Patrick Leblanc: le nouveau test de dépistage de la T21, une « prouesse technique », mais « est-ce aussi un progrès médical? »

Publié le : 5 décembre 2012

Dans une tribune publiée par Le Quotidien du Médecin, le Docteur Patrick Leblanc, gynécologue-obstétricien et coordinateur du Comité pour sauver la médecine prénatale (CSMP) interpelle sur la nécessité d’une réflexion éthique préalablement à la mise en place du nouveau test de diagnostic prénatal de la trisomie 21, (DPN NI). En effet, quelques brins d’ADN foetal circulant chez la gestante peuvent être détectés, étudiés de manière très précoce et fiable, évitant l’amnio- ou choriocentèse". (Cf Synthèses de presse Gènéthique du 30/07/12, 29/08/12). Le Dr Patrick Leblanc s’interroge: "prouesse technique, est-ce aussi un progrès médical?

Pour le Dr Patrick Leblanc "quinze années de traque institutionnalisée de la T21 [trisomie21] ont engendré une certaine anesthésie des consciences avec une banalisation de la iatrogénicité de l’amniocentèse et la perte d’au moins 500 foetus normaux par an". En outre, précise-t-il, "nous assistons à une course dans la performance et la précocité des tests. En matière de T21, il faut dépister plus et plus tôt pour éliminer plus". Alors que le test a déjà fait l’objet d’une commercialisation dans 4 pays européens, sous le nom de Prenatest (Cf Synthèse de presse Gènéthique du 29/08/12), "2 équipes françaises sont en cours de validation de leurs propres tests annoncés tout aussi performants". Ainsi, le gynécologue-obstéricien interpelle: "la grande fiabilité du DPN NI et l’absence de fausse couche induite autorisent-elles de clore le débat?". 
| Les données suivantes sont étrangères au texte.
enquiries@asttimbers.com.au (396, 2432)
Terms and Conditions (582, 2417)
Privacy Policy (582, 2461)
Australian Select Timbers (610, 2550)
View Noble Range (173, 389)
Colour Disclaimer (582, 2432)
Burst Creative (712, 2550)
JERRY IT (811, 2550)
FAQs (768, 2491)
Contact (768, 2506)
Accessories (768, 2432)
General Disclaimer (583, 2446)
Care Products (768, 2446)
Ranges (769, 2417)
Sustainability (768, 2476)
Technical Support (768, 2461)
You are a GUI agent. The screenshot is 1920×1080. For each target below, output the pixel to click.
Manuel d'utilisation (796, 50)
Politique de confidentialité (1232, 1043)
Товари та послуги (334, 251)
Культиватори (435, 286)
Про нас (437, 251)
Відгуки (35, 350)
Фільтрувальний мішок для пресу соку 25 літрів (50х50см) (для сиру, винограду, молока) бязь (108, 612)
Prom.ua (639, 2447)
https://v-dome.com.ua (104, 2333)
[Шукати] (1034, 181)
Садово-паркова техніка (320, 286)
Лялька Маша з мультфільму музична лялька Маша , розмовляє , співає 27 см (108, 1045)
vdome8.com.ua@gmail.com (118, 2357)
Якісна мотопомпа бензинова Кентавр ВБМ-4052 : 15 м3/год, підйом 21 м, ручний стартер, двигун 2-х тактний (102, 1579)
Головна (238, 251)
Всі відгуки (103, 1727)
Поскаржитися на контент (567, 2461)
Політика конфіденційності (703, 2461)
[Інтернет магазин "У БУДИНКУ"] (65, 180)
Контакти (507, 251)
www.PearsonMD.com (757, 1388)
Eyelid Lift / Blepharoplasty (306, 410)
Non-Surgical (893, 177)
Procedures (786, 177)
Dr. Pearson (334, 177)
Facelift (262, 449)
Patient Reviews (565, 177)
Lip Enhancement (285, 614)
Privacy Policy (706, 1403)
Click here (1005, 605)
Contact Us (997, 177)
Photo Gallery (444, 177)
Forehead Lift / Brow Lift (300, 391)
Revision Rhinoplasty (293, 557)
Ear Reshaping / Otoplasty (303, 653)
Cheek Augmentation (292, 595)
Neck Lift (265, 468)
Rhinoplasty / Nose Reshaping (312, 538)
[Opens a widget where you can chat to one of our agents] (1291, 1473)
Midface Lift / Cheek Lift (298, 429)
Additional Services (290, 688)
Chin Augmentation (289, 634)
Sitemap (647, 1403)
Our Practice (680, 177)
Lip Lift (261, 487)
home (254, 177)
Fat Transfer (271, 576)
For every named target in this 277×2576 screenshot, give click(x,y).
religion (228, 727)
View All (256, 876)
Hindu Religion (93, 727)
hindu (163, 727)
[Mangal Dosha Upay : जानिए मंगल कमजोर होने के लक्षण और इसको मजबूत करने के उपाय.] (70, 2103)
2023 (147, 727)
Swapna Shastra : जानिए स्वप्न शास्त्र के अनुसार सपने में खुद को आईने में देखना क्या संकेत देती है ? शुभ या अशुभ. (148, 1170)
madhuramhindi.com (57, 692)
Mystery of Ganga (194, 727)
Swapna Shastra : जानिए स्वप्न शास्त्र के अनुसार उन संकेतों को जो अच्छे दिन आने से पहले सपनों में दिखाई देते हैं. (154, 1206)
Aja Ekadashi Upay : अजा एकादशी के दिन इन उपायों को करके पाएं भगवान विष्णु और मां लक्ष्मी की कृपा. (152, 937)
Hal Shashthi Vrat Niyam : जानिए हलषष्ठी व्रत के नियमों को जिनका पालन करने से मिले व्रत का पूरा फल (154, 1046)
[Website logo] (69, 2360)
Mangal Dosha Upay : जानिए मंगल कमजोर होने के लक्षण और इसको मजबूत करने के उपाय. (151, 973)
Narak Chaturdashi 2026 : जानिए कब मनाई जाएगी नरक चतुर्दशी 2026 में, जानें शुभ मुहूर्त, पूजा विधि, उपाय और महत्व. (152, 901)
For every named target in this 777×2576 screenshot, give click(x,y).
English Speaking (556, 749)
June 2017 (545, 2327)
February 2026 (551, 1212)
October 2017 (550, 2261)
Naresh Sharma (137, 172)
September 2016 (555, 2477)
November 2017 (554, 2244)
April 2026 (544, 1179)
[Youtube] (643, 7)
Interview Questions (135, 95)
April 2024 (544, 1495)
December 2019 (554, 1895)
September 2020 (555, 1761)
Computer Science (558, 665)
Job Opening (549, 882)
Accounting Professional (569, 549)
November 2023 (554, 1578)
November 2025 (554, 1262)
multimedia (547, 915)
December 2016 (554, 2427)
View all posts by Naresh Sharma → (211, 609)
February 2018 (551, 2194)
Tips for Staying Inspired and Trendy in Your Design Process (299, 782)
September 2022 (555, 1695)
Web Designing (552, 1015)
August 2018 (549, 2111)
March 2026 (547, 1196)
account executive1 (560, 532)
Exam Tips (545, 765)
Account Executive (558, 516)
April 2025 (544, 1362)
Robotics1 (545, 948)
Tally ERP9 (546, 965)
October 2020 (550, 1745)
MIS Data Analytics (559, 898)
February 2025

Poursuivant sur l’accès au test, il mentionne que "parce que 15% des foetus porteurs de la T21 ‘échappent’ au DPN classique, la proposition du DPN NI sera, dans un second temps, étendue à l’ensemble des femmes en vertu du principe de l’égalité d’accès ‘aux soins‘ ", ajoutant qu’en parallèle, "le coût  de ce test diminuera rapidement car les laboratoires ont en ligne de mire le chiffre de plus de 800 000 naissances par an. Un marché juteux expliquant l’âpre concurrencee entre les firmes de génie génétique, des lobbyings rapportés et la volonté d’éluder toute problématique éthique par ses partisans…". 

Autres arguments présentés par les promoteurs du DPN NI, "la possibilité d’interrompre la grossesse dans le cadre d’une IVG car réalisable dans le même délai". S’interrogeant sur l’acceptabilité de cet argument, le Dr Patrick Leblanc répond que celui-ci nous renvoie "non seulement […] à la banalisation de l’acte [d’IVG], mais il nous interroge". Ainsi, il effectue un parallèle avec la peine de mort: "devrions-nous changer d’avis sur la peine de mort parce qu’on en améliorerait les conditions d’application? ". 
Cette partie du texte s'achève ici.